Monday, March 26, 2007

1B1 B Gone T-Shirt Party Pics


I've posted a photo album from the pictures Rhonda took at the 1B1 B Gone T shirt Party last Friday evening. Here's the url: http://picasaweb.google.com/scrow595/1B1GoneTShirtParty. Email me if you have any trouble accessing the site. The pictures turned out great. Thanks Rhonda!

Saturday, March 24, 2007

Counting Down





This past week marked the midpoint for my chemotherapy and radiation sessions. My white blood cell count is still in the low-normal range so we are good to go for Monday. Instead of one more treatment I am looking at the remainder of sessions as one less treatment. Sort of the is the glass half full or half empty analogy. I remind myself often that my current situation is time limited and that before long I will be back at work and back on my bike riding to the Rooster Cafe in Jones.



Many thanks to everyone who came to the house Friday evening wearing their 1B1 B Gone t-shirts. I think there were about 55 people. Unbelievable! Your show of support and love is far beyond anything I could have ever imagined and beyond anything I deserve. Your positive thoughts and prayers have had a significant impact on my outlook and have greatly influenced my recovery process from the surgery as well as the cancer treatments.






Wednesday, March 21, 2007

Visit to the Doctor


Today was my first follow up appointment with my oncologist since I left the hospital. All went very well. She said I looked great and that she couldn't have asked for better improvement. I was given permission to drive (when I'm not on any narcotics), lift weights (no more than 10 pounds), and get back on my bike when I felt like it. All this was great news.


I am halfway through with my chemotherapy sessions and after tomorrow, will be halfway through with my radiation treatments. No head hair loss yet, but that may still occur. I hope not, but won't be surprised if it happens. Diarrhea is still an issue but I'm drinking Gatorade to help replenish what I lose.


This photo is of baby Charlie who is visiting us for the week. Charlie's mom, Megan, is a student at Oklahoma State University, hoping to eventually go to medical school at OU.

Monday, March 19, 2007

What a differrence a day makes!

▶ [Work instruction]: Write the next part of the blog about cancer treatment, picking up right after its last line.

▶ [Given information]:
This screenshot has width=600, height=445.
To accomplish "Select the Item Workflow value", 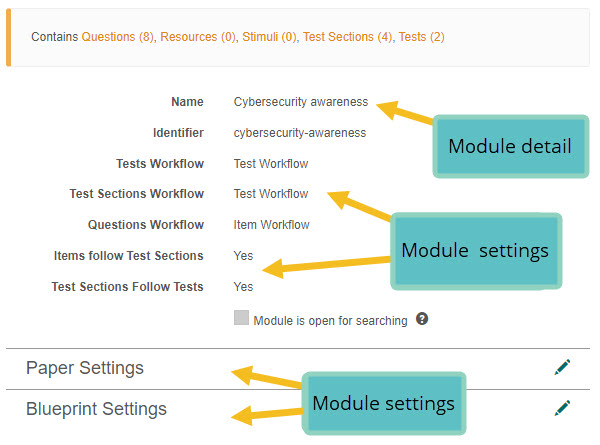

▶ [Response box]:
It's Monday afternoon and I am finishing up my last IV bag...a bag of fluid to wash the toxins out of my body. Go figure...didn't they just put those toxins in??? After that I'm headed over to the radiation oncology office for my 4 minutes of radiation treatment. Takes longer to get there than it does for the radiation!


The Vancomycin is working and I am feeling significantly better today than yesterday. It's amazing what a difference drugs and time can make in how one is feeling. At 2:00 yesterday I was having an emotional meltdown in the middle of the bathroom floor and by 6:00 yesterday I was eating a good sized dinner and feeling much improved. At 2:00 a.m. I was in the kitchen eating another meal! Which brings me to my next thought...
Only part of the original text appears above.